Data excerpts:
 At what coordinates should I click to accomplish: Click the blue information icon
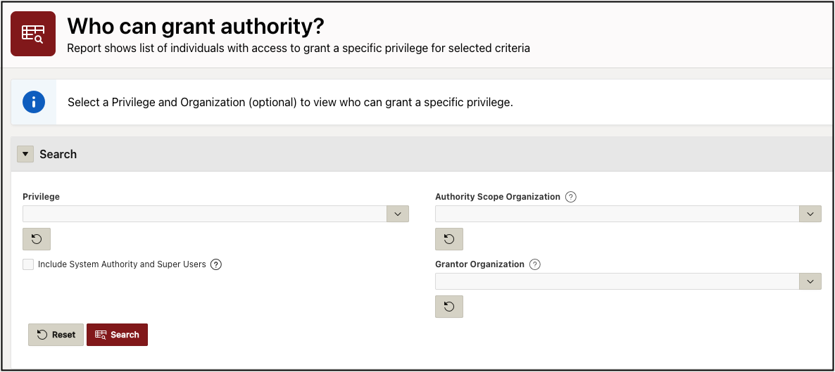[34, 102]
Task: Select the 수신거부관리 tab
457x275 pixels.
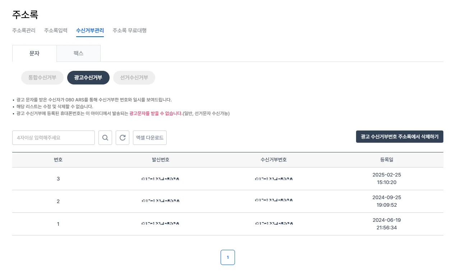Action: coord(90,31)
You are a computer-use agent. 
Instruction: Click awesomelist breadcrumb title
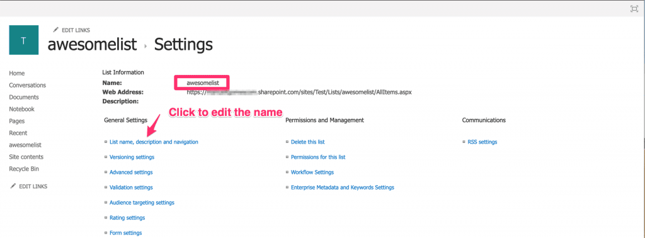tap(92, 44)
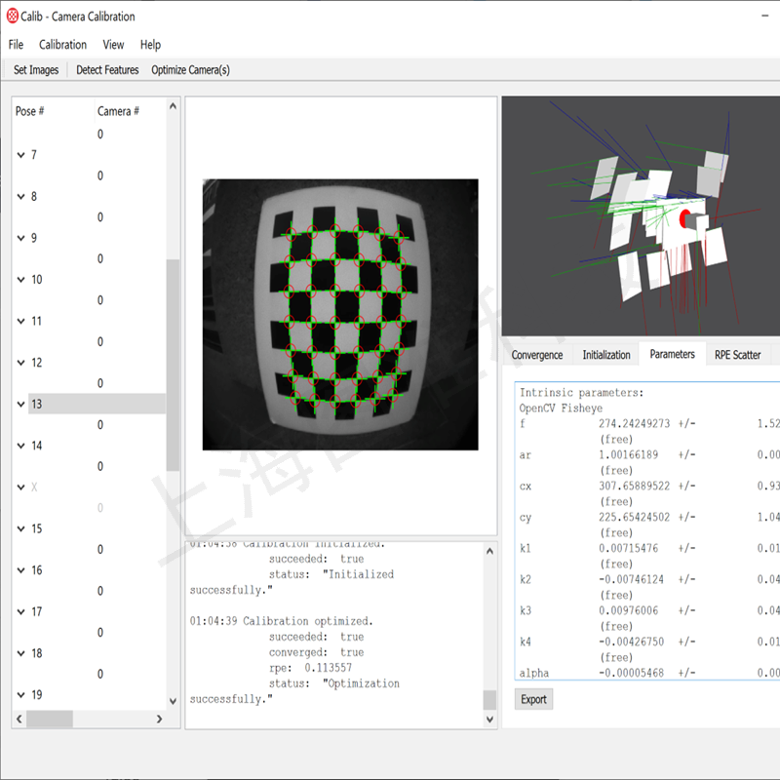This screenshot has width=780, height=780.
Task: Collapse the pose 7 tree row
Action: (21, 155)
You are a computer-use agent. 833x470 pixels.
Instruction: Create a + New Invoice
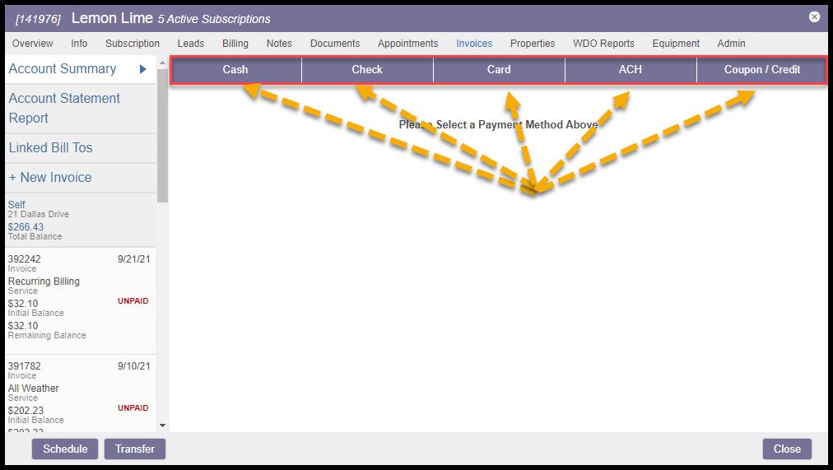[50, 178]
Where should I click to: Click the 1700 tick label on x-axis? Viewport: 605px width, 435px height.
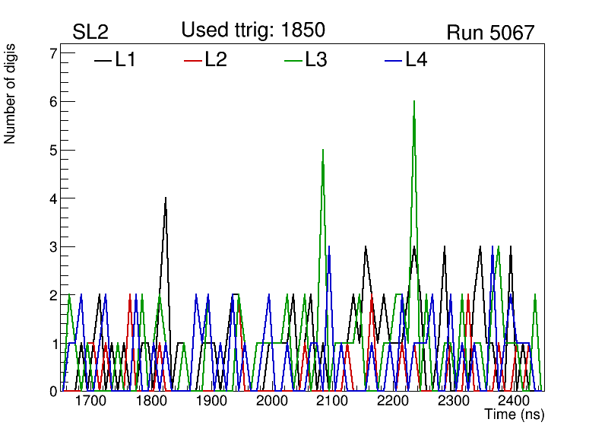coord(90,401)
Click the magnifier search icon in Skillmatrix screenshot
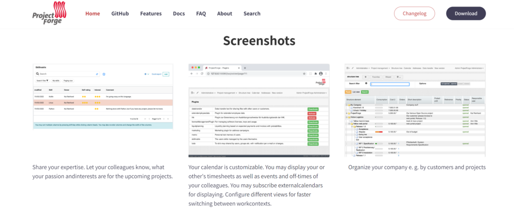Screen dimensions: 514x219 click(x=37, y=74)
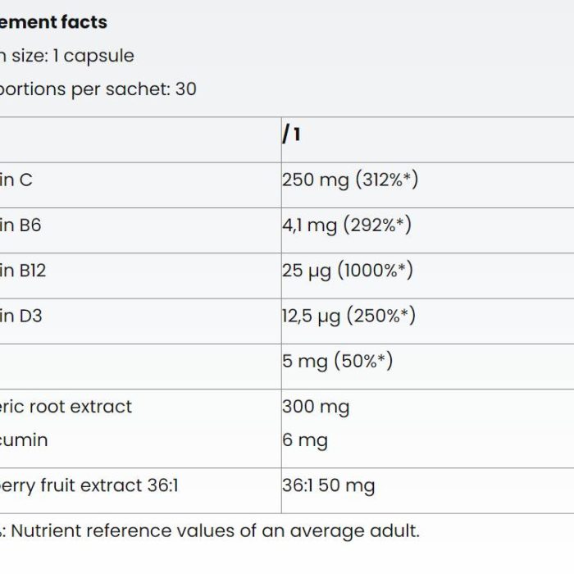
Task: Click the B6 row label cell
Action: pyautogui.click(x=140, y=230)
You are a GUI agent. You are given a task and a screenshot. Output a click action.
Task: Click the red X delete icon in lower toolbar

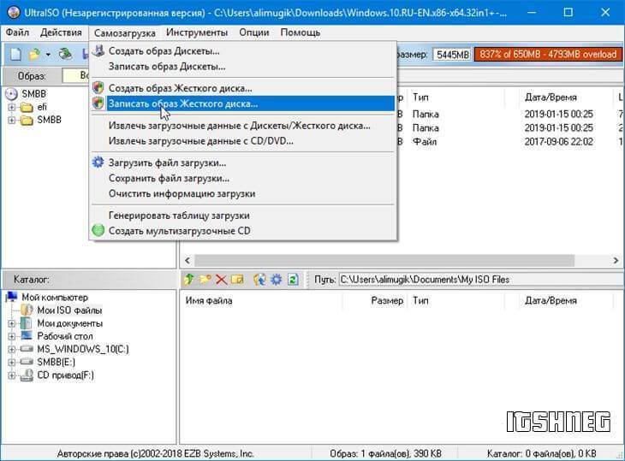[x=221, y=279]
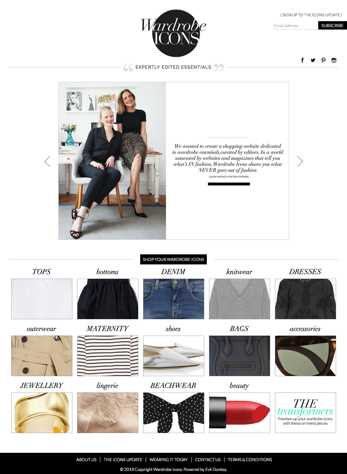This screenshot has height=474, width=347.
Task: Open The Transformers promo tile
Action: coord(305,413)
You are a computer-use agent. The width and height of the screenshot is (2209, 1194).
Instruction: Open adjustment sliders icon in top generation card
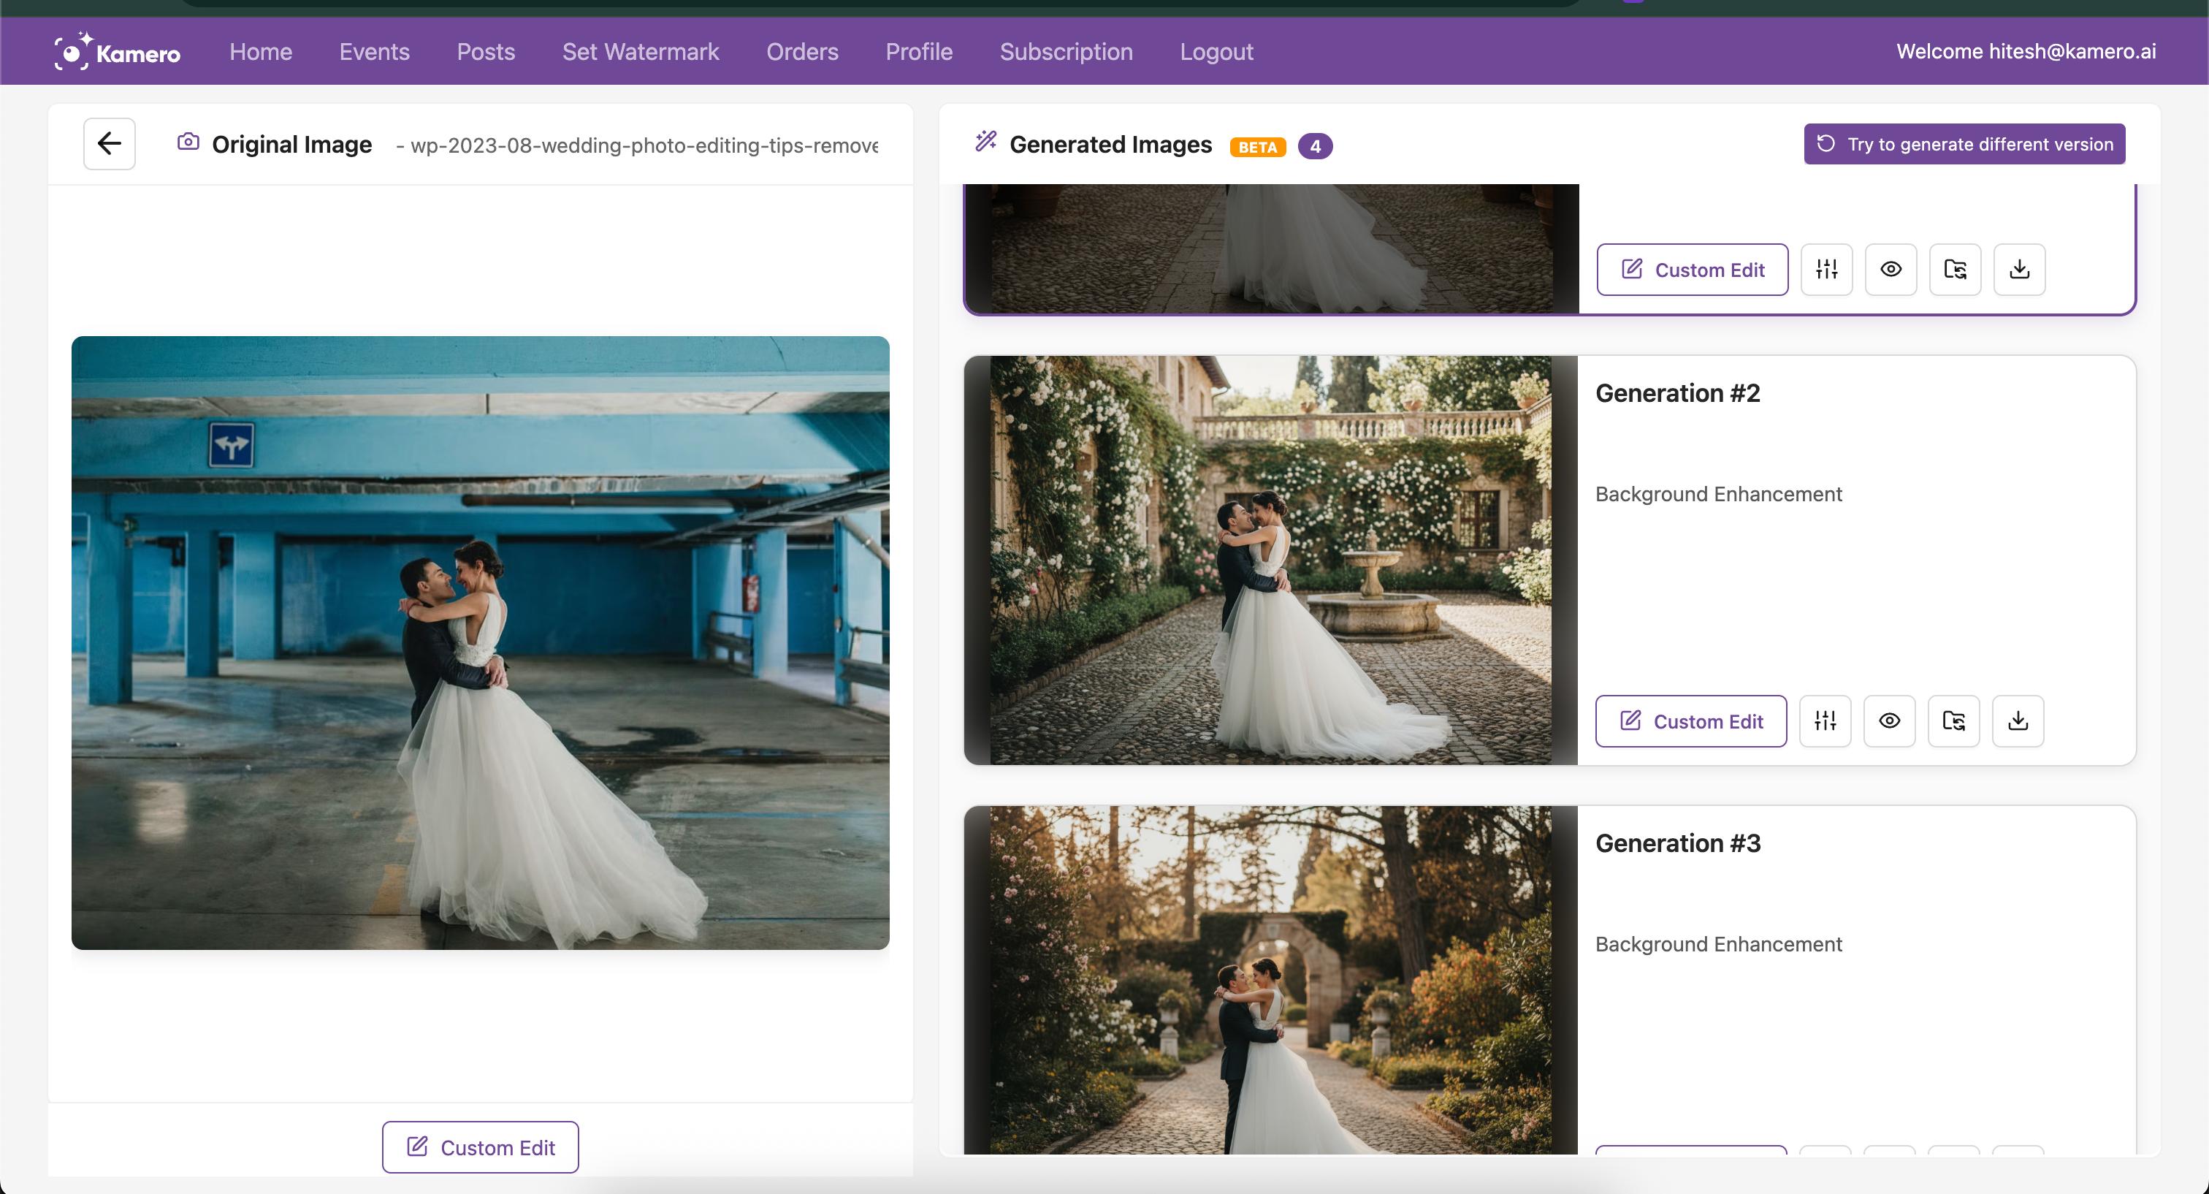click(1827, 269)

The problem: Copy the records from the start through the line with "Action: pyautogui.click(x=140, y=230)", swapping "Instruction" for "Goal" and leaving everything else as it is. Leave the pictures out.

Expected answer:
 At what coordinates should I click to accomplish: Click the blue information icon
[34, 102]
Task: Select the 수신거부관리 tab
457x275 pixels.
Action: coord(90,31)
You are a computer-use agent. 
Goal: Click awesomelist breadcrumb title
tap(92, 44)
This screenshot has width=780, height=780.
Task: Collapse the pose 7 tree row
Action: (21, 155)
You are a computer-use agent. 833x470 pixels.
Goal: Create a + New Invoice
[50, 178]
Where should I click to: Click the 1700 tick label on x-axis? Viewport: 605px width, 435px height.
coord(90,401)
Click the magnifier search icon in Skillmatrix screenshot
Screen dimensions: 514x219 click(x=37, y=74)
Task: Click the B6 row label cell
Action: pyautogui.click(x=140, y=230)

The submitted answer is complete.